(Collected data)

Segment Open

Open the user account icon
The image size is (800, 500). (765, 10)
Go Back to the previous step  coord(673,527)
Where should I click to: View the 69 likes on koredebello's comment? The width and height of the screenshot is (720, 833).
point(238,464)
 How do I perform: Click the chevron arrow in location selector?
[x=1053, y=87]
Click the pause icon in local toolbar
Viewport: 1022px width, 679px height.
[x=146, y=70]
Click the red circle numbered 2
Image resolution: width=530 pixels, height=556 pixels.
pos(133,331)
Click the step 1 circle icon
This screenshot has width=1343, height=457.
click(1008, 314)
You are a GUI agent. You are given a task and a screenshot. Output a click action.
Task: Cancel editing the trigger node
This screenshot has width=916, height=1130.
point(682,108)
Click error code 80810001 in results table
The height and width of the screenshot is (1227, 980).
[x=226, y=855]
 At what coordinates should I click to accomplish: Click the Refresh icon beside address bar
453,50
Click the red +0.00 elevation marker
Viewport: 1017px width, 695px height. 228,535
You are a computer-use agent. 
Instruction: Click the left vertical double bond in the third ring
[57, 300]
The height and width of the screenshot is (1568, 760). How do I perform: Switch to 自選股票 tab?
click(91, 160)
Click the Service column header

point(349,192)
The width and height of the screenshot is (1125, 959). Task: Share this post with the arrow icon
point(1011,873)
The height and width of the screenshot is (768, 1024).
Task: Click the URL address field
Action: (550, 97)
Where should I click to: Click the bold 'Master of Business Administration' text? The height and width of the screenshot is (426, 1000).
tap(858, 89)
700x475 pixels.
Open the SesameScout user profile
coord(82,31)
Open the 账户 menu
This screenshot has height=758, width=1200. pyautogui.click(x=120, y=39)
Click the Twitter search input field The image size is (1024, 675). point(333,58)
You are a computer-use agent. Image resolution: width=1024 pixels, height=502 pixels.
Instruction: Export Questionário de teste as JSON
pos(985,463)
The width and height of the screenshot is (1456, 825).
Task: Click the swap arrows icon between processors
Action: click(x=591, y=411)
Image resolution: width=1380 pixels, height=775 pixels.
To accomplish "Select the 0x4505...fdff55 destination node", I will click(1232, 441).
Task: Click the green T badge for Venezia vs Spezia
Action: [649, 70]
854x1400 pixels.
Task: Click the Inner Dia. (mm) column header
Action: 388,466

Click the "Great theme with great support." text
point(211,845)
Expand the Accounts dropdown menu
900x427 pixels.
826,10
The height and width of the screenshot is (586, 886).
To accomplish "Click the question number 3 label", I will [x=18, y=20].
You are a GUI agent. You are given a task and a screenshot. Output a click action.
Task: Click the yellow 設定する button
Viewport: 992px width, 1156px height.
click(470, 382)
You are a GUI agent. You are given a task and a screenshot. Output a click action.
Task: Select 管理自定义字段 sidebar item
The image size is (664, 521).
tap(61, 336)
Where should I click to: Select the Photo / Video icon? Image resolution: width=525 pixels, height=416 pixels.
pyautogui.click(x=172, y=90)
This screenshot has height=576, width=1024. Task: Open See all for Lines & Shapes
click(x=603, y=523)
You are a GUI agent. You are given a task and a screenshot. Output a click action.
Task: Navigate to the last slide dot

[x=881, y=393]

Segment Closed

__To do__
For this exercise, set down all of the entries again word for word.

__Answer for this exercise__
Open the user account icon
The image size is (800, 500). (765, 10)
Go Back to the previous step  coord(673,527)
Where should I click to: View the 69 likes on koredebello's comment? The width and height of the screenshot is (720, 833).
point(238,464)
 How do I perform: Click the chevron arrow in location selector?
[x=1053, y=87]
Click the pause icon in local toolbar
Viewport: 1022px width, 679px height.
[x=146, y=70]
Click the red circle numbered 2
Image resolution: width=530 pixels, height=556 pixels.
pos(133,331)
Click the step 1 circle icon
This screenshot has width=1343, height=457.
click(1008, 314)
You are a GUI agent. You are given a task and a screenshot. Output a click action.
Task: Cancel editing the trigger node
This screenshot has width=916, height=1130.
point(682,108)
Click error code 80810001 in results table
The height and width of the screenshot is (1227, 980).
[x=226, y=855]
 At what coordinates should I click to accomplish: Click the Refresh icon beside address bar
453,50
Click the red +0.00 elevation marker
Viewport: 1017px width, 695px height. 228,535
You are a computer-use agent. 
Instruction: Click the left vertical double bond in the third ring
[57, 300]
The height and width of the screenshot is (1568, 760). How do I perform: Switch to 自選股票 tab?
click(91, 160)
Click the Service column header

point(349,192)
The width and height of the screenshot is (1125, 959). Task: Share this post with the arrow icon
point(1011,873)
The height and width of the screenshot is (768, 1024).
Task: Click the URL address field
Action: (550, 97)
Where should I click to: Click the bold 'Master of Business Administration' text? The height and width of the screenshot is (426, 1000).
tap(858, 89)
700x475 pixels.
Open the SesameScout user profile
coord(82,31)
Open the 账户 menu
This screenshot has height=758, width=1200. pyautogui.click(x=120, y=39)
Click the Twitter search input field The image size is (1024, 675). point(333,58)
You are a computer-use agent. Image resolution: width=1024 pixels, height=502 pixels.
Instruction: Export Questionário de teste as JSON
pos(985,463)
The width and height of the screenshot is (1456, 825).
Task: Click the swap arrows icon between processors
Action: click(x=591, y=411)
Image resolution: width=1380 pixels, height=775 pixels.
To accomplish "Select the 0x4505...fdff55 destination node", I will click(1232, 441).
Task: Click the green T badge for Venezia vs Spezia
Action: [649, 70]
854x1400 pixels.
Task: Click the Inner Dia. (mm) column header
Action: 388,466

Click the "Great theme with great support." text
point(211,845)
Expand the Accounts dropdown menu
900x427 pixels.
826,10
The height and width of the screenshot is (586, 886).
To accomplish "Click the question number 3 label", I will [x=18, y=20].
You are a GUI agent. You are given a task and a screenshot. Output a click action.
Task: Click the yellow 設定する button
Viewport: 992px width, 1156px height.
click(470, 382)
You are a GUI agent. You are given a task and a screenshot. Output a click action.
Task: Select 管理自定义字段 sidebar item
The image size is (664, 521).
tap(61, 336)
Where should I click to: Select the Photo / Video icon? Image resolution: width=525 pixels, height=416 pixels.
pyautogui.click(x=172, y=90)
This screenshot has height=576, width=1024. Task: Open See all for Lines & Shapes
click(x=603, y=523)
You are a GUI agent. You are given a task and a screenshot. Output a click action.
Task: Navigate to the last slide dot

[x=881, y=393]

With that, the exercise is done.